# INSTRUCTION
Extract every line of the material below word for word, leaving the pictures out of your answer.

[START OF INPUT DATA]

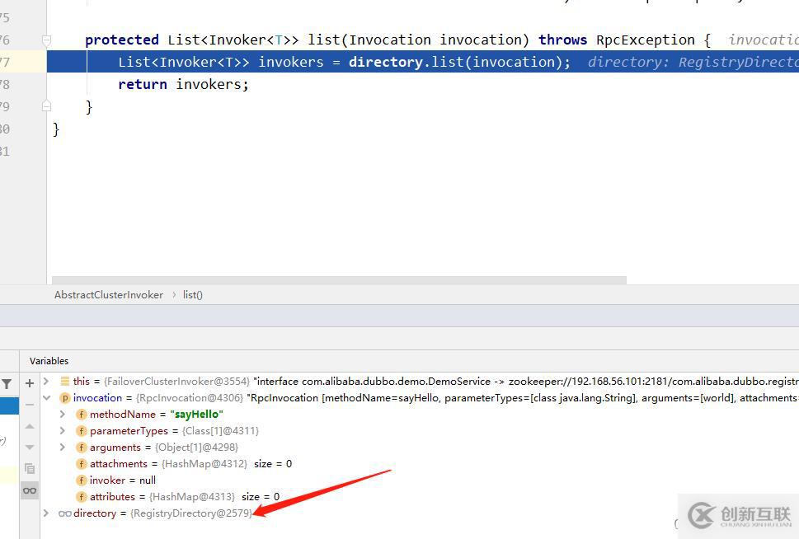Click the filter icon in frames panel
Screen dimensions: 799x539
point(7,384)
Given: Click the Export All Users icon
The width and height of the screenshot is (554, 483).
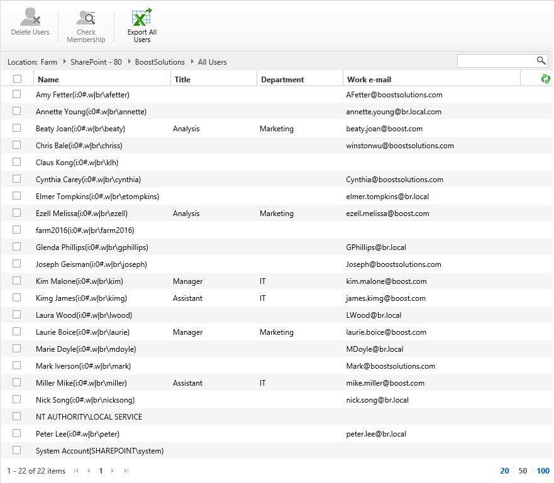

[END OF INPUT DATA]

# RESULT OF THE TASK
Click the filter icon in frames panel
Screen dimensions: 799x539
point(7,384)
Given: Click the Export All Users icon
The width and height of the screenshot is (554, 483).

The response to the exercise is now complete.